[TASK REQUIREMENTS]: Exactly the lines from the one containing "Click the IST stopover label" through the final line of the data below, with pictures omitted, make up the answer.

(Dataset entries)
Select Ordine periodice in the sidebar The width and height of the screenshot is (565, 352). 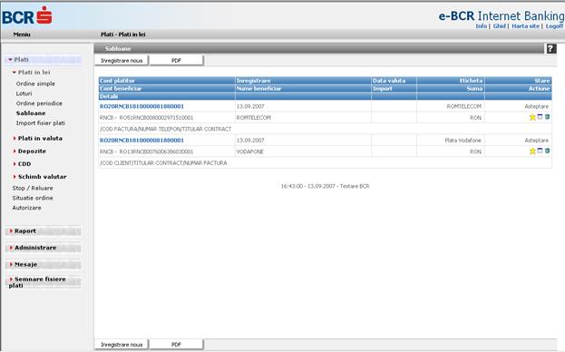tap(39, 103)
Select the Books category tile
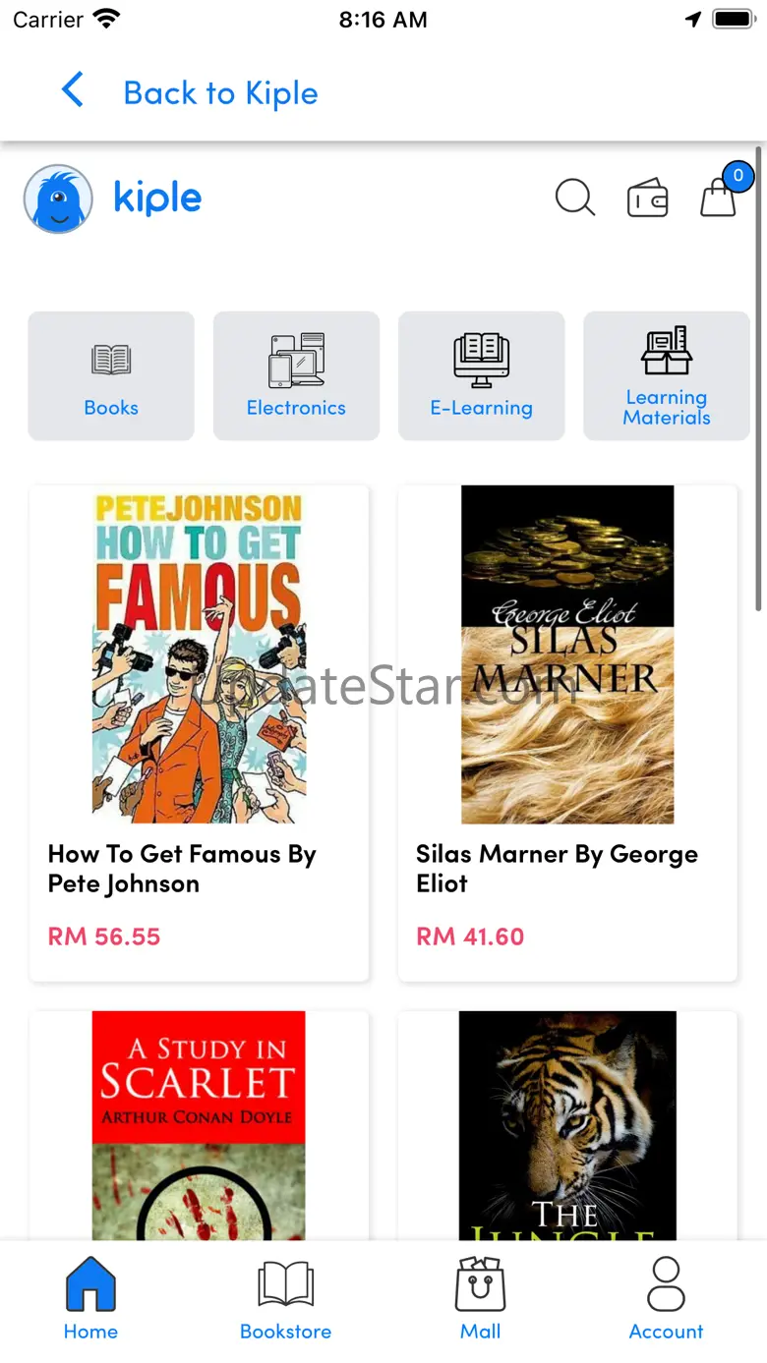767x1363 pixels. click(x=111, y=375)
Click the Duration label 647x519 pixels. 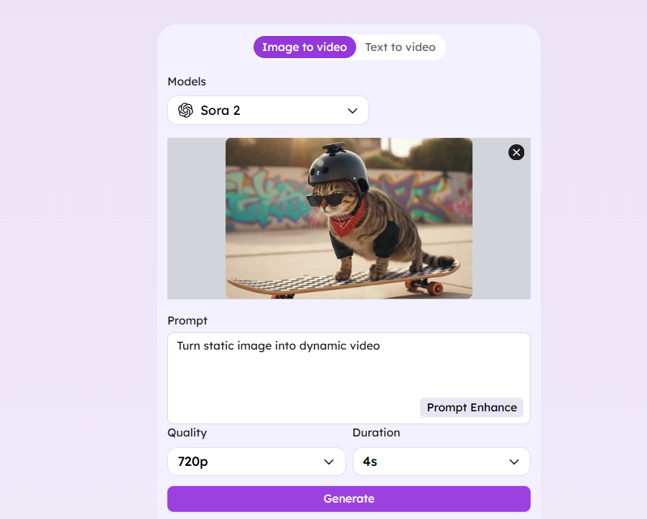pos(376,433)
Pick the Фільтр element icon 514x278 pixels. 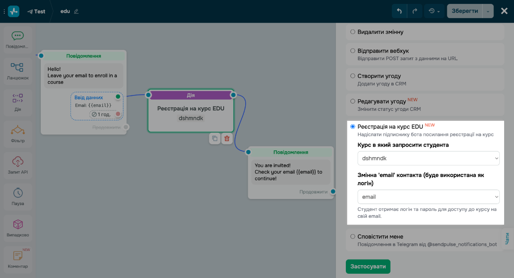pyautogui.click(x=18, y=130)
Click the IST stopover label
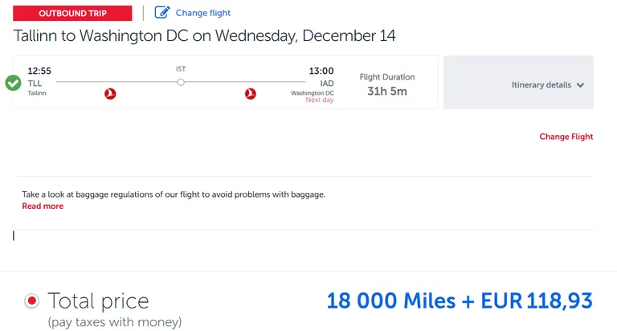617x331 pixels. [181, 69]

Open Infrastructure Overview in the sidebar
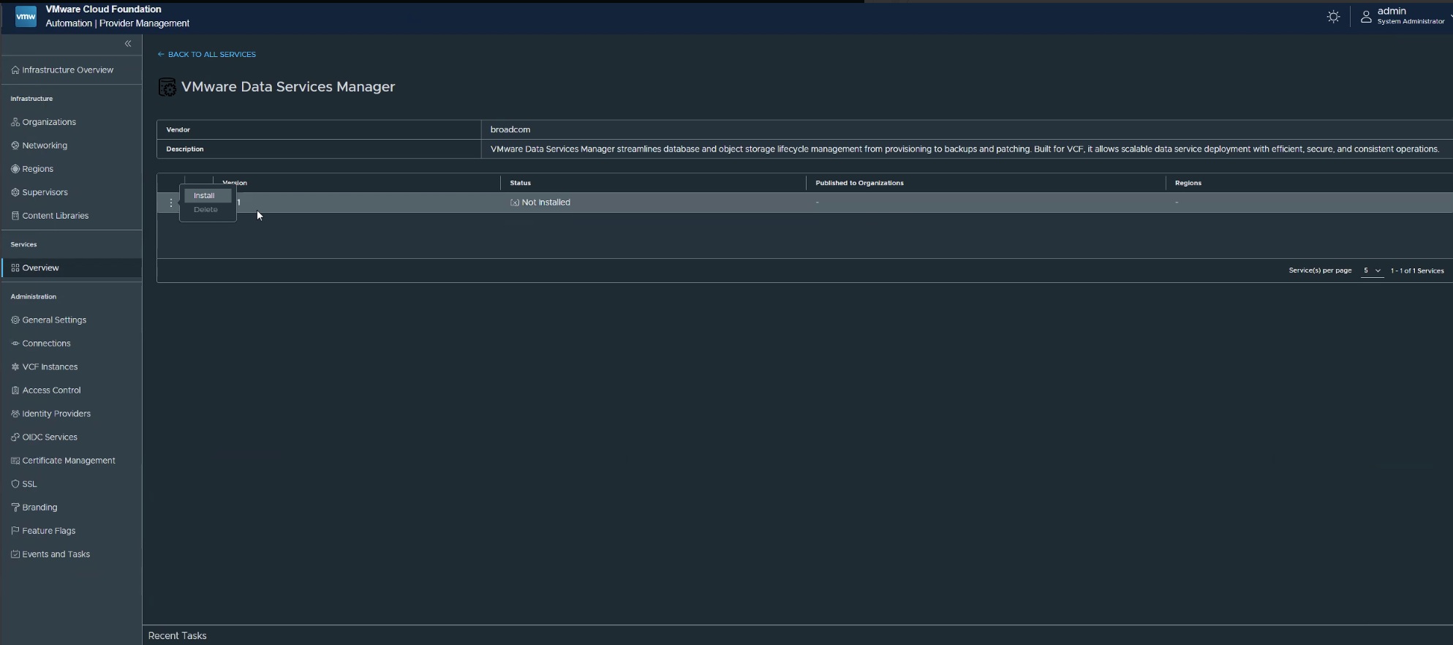pyautogui.click(x=67, y=70)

[RESPONSE FOR THIS EXERCISE]:
Click the IST stopover label
617x331 pixels. [181, 69]

Open Infrastructure Overview in the sidebar
pyautogui.click(x=67, y=70)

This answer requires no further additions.